Exercise objective
Every line below should be set down exactly as it appears.

*** Opening of Input data ***

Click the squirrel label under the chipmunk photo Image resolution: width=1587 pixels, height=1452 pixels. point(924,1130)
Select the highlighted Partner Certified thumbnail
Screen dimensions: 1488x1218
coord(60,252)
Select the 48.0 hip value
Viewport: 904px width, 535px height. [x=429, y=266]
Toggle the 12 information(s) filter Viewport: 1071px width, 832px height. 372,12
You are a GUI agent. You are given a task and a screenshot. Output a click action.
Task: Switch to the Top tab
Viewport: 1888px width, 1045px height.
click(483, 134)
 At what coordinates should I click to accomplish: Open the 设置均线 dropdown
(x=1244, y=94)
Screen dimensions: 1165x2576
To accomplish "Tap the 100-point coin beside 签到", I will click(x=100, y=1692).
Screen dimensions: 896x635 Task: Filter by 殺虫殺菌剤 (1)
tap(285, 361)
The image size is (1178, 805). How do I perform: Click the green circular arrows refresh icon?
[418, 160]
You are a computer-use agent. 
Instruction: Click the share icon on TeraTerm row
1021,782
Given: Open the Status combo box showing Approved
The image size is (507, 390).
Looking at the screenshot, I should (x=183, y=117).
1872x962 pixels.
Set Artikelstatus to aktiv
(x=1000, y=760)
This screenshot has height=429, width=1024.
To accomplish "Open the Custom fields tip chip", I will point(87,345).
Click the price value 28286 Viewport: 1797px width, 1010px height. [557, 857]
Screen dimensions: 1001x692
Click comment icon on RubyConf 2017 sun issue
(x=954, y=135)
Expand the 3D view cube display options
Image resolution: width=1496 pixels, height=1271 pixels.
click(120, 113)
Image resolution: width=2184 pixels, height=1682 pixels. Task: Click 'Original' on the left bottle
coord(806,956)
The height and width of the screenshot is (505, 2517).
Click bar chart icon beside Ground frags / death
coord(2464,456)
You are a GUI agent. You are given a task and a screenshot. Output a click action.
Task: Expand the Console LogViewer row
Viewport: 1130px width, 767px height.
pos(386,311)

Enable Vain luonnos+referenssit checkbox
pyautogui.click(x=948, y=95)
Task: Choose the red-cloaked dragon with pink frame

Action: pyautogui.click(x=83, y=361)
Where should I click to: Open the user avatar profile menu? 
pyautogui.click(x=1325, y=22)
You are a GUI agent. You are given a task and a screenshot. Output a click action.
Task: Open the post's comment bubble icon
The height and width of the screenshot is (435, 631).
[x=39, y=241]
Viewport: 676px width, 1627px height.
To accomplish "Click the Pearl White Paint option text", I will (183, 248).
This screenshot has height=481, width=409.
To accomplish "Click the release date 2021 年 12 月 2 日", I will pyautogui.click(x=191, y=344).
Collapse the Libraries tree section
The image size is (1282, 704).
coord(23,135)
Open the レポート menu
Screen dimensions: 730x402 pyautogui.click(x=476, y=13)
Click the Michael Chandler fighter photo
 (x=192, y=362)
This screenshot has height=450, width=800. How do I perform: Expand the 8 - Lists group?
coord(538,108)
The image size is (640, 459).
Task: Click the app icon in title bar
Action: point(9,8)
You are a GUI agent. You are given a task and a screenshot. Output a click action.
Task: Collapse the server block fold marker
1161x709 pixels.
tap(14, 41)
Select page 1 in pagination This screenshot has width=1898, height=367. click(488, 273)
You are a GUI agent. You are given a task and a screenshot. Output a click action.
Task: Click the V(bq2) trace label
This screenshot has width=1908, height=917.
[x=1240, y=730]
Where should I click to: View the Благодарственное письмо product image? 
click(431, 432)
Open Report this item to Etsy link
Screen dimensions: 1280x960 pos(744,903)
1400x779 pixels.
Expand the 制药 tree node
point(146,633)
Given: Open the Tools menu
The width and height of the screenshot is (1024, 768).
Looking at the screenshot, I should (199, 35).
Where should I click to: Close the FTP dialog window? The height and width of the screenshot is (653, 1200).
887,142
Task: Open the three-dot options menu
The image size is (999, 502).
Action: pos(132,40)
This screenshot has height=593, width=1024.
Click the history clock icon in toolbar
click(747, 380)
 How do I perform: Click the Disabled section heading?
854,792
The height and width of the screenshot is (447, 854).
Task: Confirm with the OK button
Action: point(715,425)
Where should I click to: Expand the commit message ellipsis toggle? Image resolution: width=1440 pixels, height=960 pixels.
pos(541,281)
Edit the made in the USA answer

*** Close of Input data ***

Solved exercise
Click the squirrel label under the chipmunk photo Image resolution: width=1587 pixels, height=1452 pixels. point(924,1130)
Select the highlighted Partner Certified thumbnail
Screen dimensions: 1488x1218
coord(60,252)
Select the 48.0 hip value
Viewport: 904px width, 535px height. [x=429, y=266]
Toggle the 12 information(s) filter Viewport: 1071px width, 832px height. 372,12
You are a GUI agent. You are given a task and a screenshot. Output a click action.
Task: Switch to the Top tab
Viewport: 1888px width, 1045px height.
click(483, 134)
 At what coordinates should I click to accomplish: Open the 设置均线 dropdown
(x=1244, y=94)
Screen dimensions: 1165x2576
To accomplish "Tap the 100-point coin beside 签到", I will click(x=100, y=1692).
Screen dimensions: 896x635 Task: Filter by 殺虫殺菌剤 (1)
tap(285, 361)
The image size is (1178, 805). How do I perform: Click the green circular arrows refresh icon?
[418, 160]
You are a computer-use agent. 
Instruction: Click the share icon on TeraTerm row
1021,782
Given: Open the Status combo box showing Approved
The image size is (507, 390).
Looking at the screenshot, I should (x=183, y=117).
1872x962 pixels.
Set Artikelstatus to aktiv
(x=1000, y=760)
This screenshot has height=429, width=1024.
To accomplish "Open the Custom fields tip chip", I will point(87,345).
Click the price value 28286 Viewport: 1797px width, 1010px height. [557, 857]
Screen dimensions: 1001x692
Click comment icon on RubyConf 2017 sun issue
(x=954, y=135)
Expand the 3D view cube display options
Image resolution: width=1496 pixels, height=1271 pixels.
click(120, 113)
Image resolution: width=2184 pixels, height=1682 pixels. Task: Click 'Original' on the left bottle
coord(806,956)
The height and width of the screenshot is (505, 2517).
Click bar chart icon beside Ground frags / death
coord(2464,456)
You are a GUI agent. You are given a task and a screenshot. Output a click action.
Task: Expand the Console LogViewer row
Viewport: 1130px width, 767px height.
pos(386,311)

Enable Vain luonnos+referenssit checkbox
pyautogui.click(x=948, y=95)
Task: Choose the red-cloaked dragon with pink frame

Action: pyautogui.click(x=83, y=361)
Where should I click to: Open the user avatar profile menu? 
pyautogui.click(x=1325, y=22)
You are a GUI agent. You are given a task and a screenshot. Output a click action.
Task: Open the post's comment bubble icon
The height and width of the screenshot is (435, 631).
[x=39, y=241]
Viewport: 676px width, 1627px height.
To accomplish "Click the Pearl White Paint option text", I will (183, 248).
This screenshot has height=481, width=409.
To accomplish "Click the release date 2021 年 12 月 2 日", I will pyautogui.click(x=191, y=344).
Collapse the Libraries tree section
The image size is (1282, 704).
coord(23,135)
Open the レポート menu
Screen dimensions: 730x402 pyautogui.click(x=476, y=13)
Click the Michael Chandler fighter photo
 (x=192, y=362)
This screenshot has height=450, width=800. How do I perform: Expand the 8 - Lists group?
coord(538,108)
The image size is (640, 459).
Task: Click the app icon in title bar
Action: point(9,8)
You are a GUI agent. You are given a task and a screenshot. Output a click action.
Task: Collapse the server block fold marker
1161x709 pixels.
tap(14, 41)
Select page 1 in pagination This screenshot has width=1898, height=367. click(488, 273)
You are a GUI agent. You are given a task and a screenshot. Output a click action.
Task: Click the V(bq2) trace label
This screenshot has width=1908, height=917.
[x=1240, y=730]
Where should I click to: View the Благодарственное письмо product image? 
click(431, 432)
Open Report this item to Etsy link
Screen dimensions: 1280x960 pos(744,903)
1400x779 pixels.
Expand the 制药 tree node
point(146,633)
Given: Open the Tools menu
The width and height of the screenshot is (1024, 768).
Looking at the screenshot, I should (199, 35).
Where should I click to: Close the FTP dialog window? The height and width of the screenshot is (653, 1200).
887,142
Task: Open the three-dot options menu
The image size is (999, 502).
Action: pos(132,40)
This screenshot has height=593, width=1024.
Click the history clock icon in toolbar
click(747, 380)
 How do I perform: Click the Disabled section heading?
854,792
The height and width of the screenshot is (447, 854).
Task: Confirm with the OK button
Action: point(715,425)
Where should I click to: Expand the commit message ellipsis toggle? Image resolution: width=1440 pixels, height=960 pixels.
pos(541,281)
Edit the made in the USA answer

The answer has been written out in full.